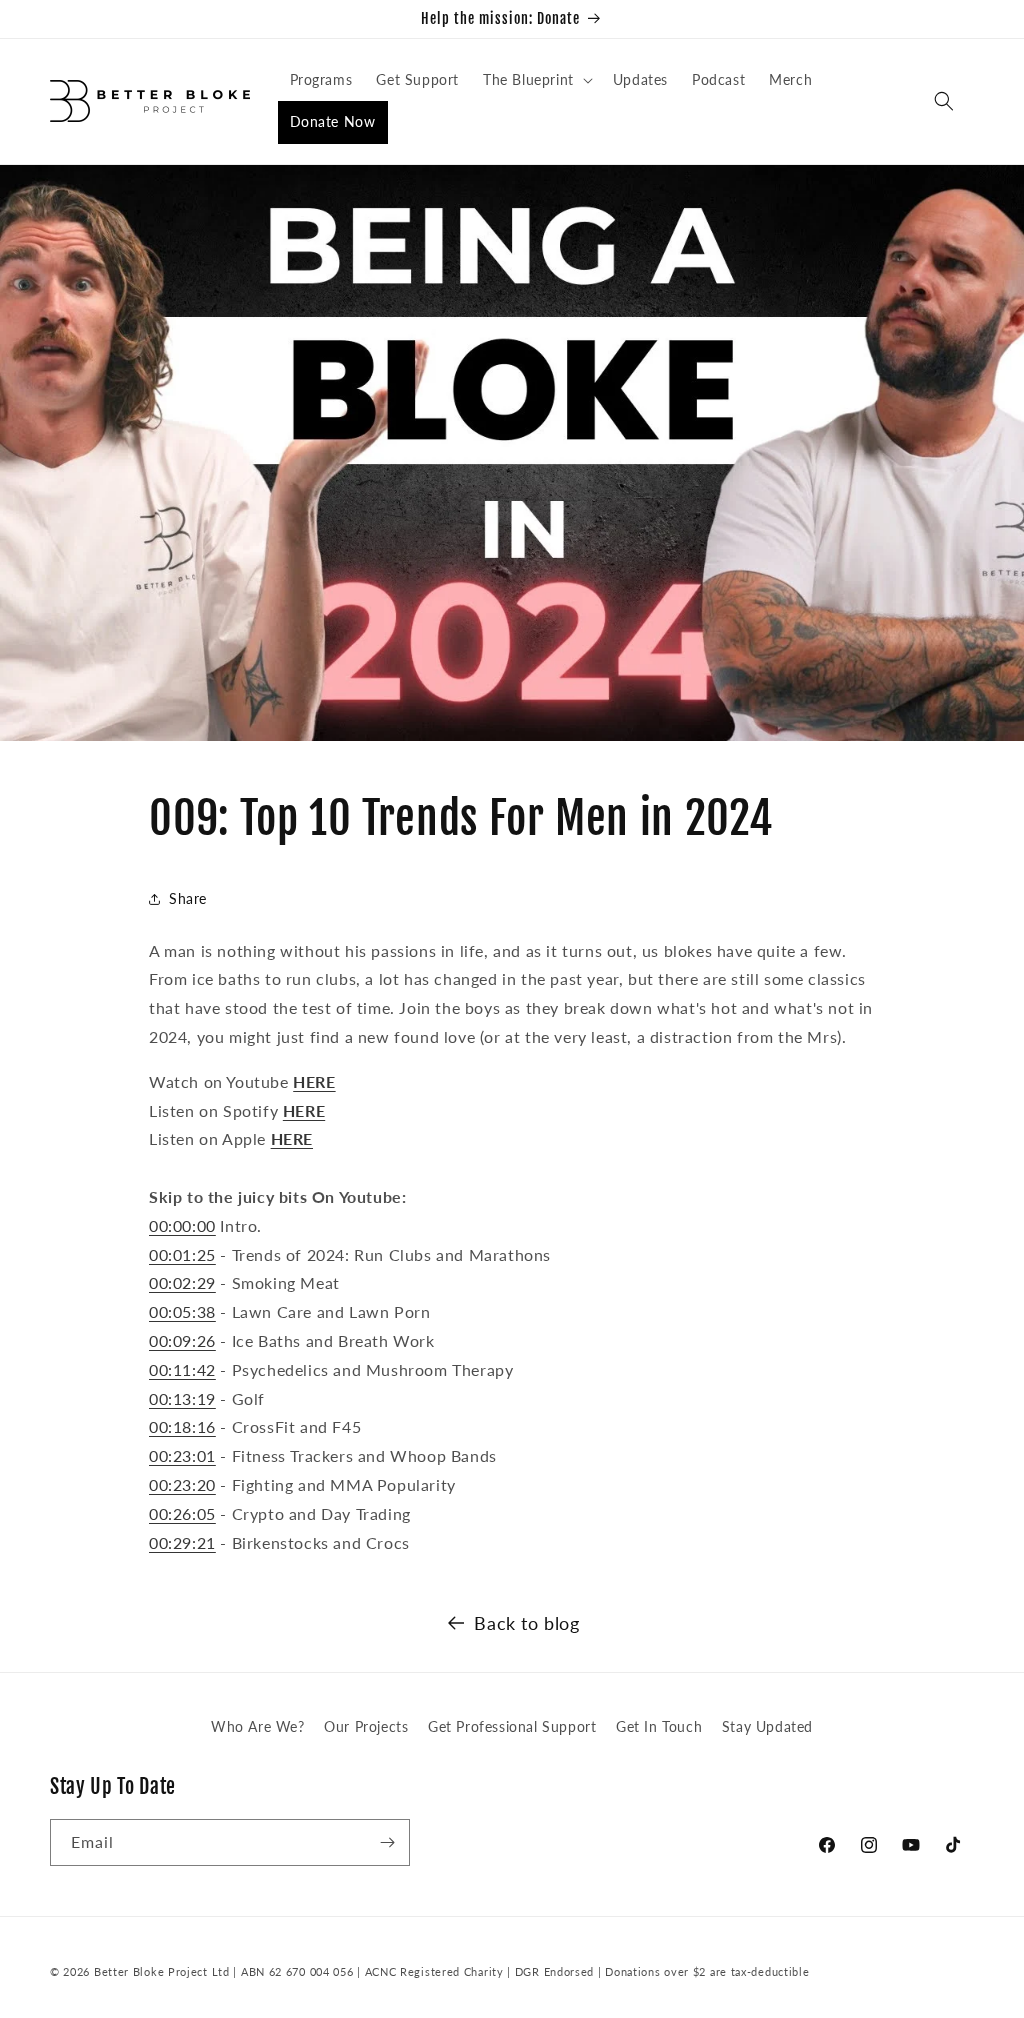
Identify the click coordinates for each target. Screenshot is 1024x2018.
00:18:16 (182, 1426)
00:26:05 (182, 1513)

* * *

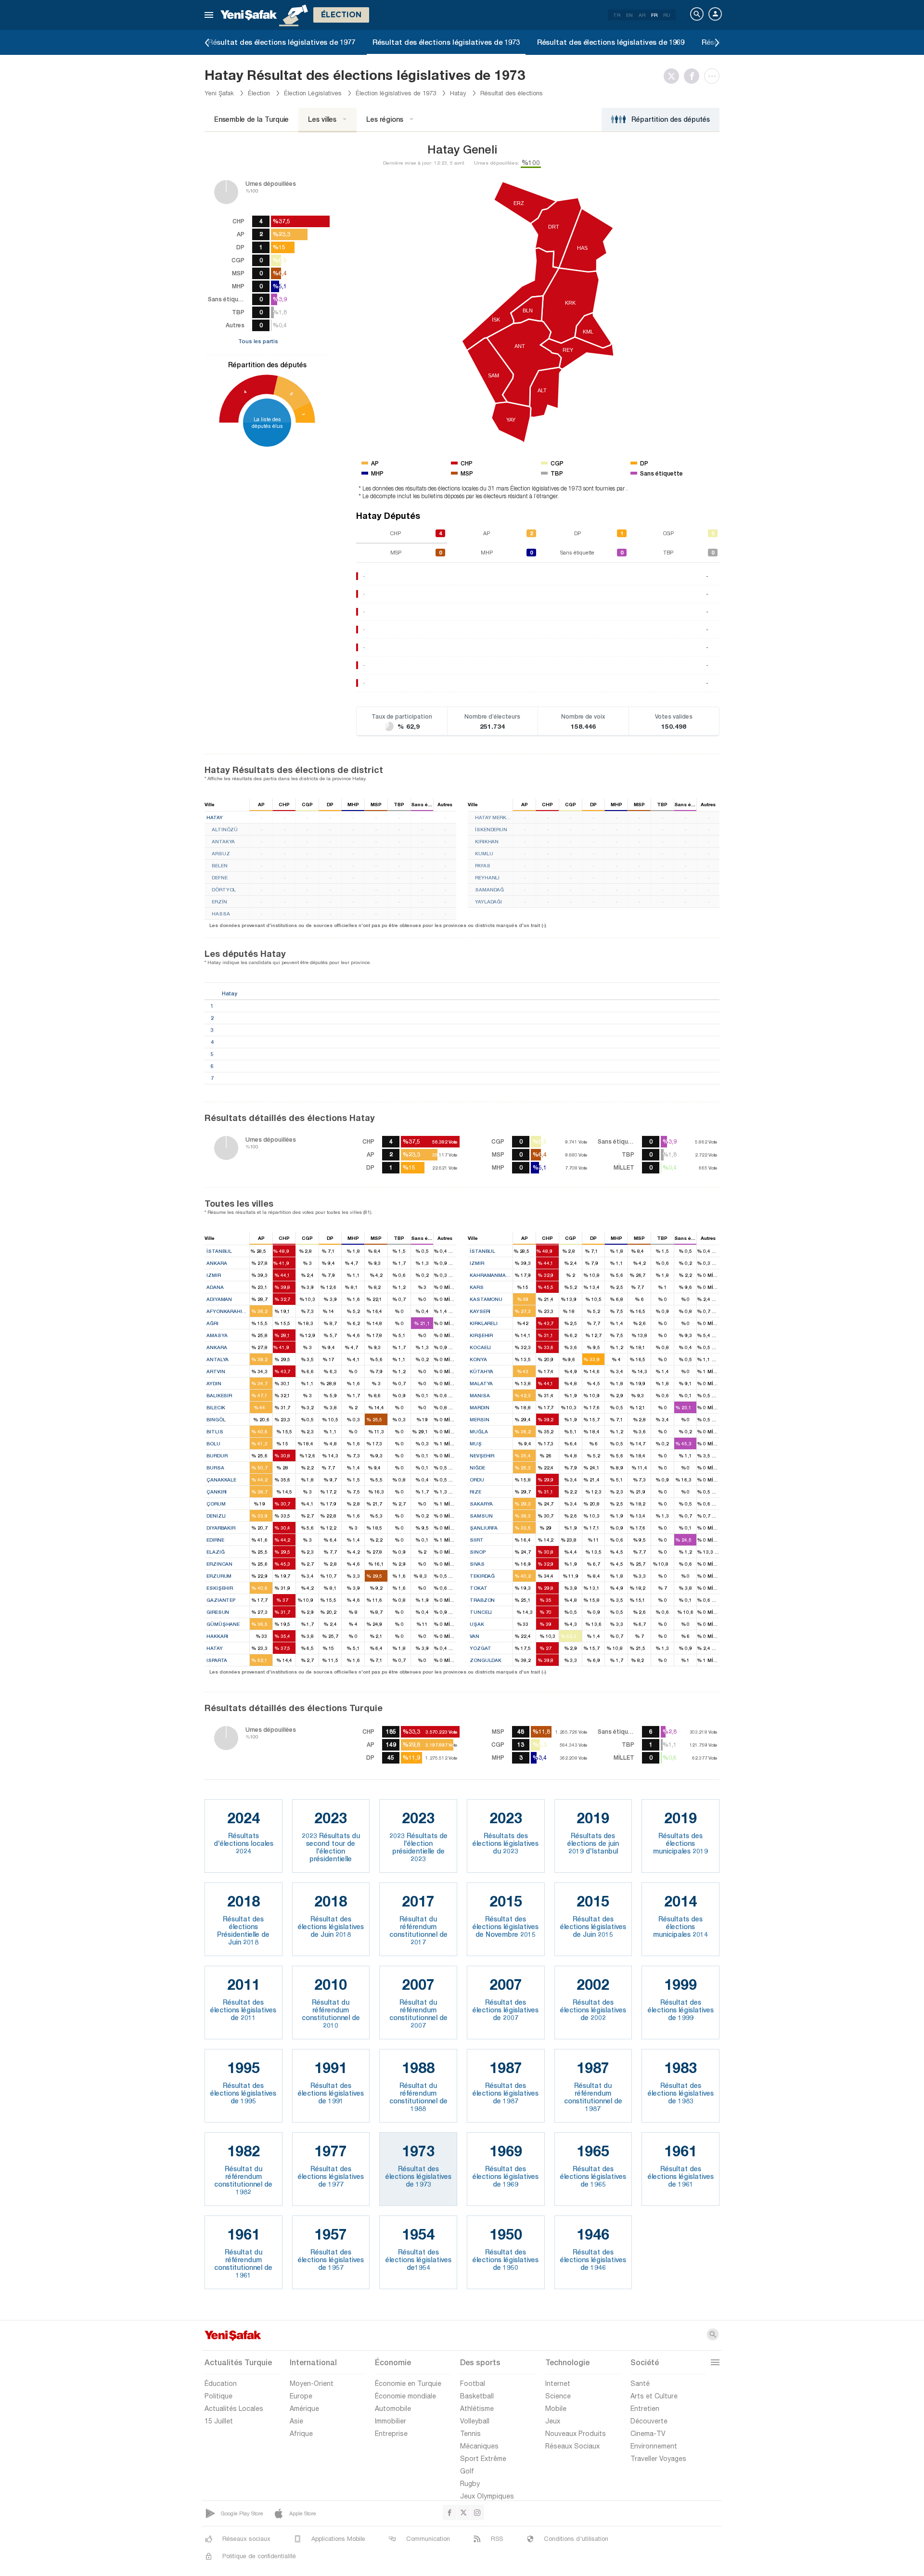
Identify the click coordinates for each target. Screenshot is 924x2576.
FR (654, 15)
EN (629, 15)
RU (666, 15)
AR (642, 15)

### TASK TO CARRY OUT:
What are the lines above, starting at the one with "Screenshot is 1024x2018." and ending at the one with "00:26:05 (182, 1513)"? Give them again exactly, and only them.

### RESPONSE AREA:
Identify the click coordinates for each target. Screenshot is 1024x2018.
00:18:16 (182, 1426)
00:26:05 (182, 1513)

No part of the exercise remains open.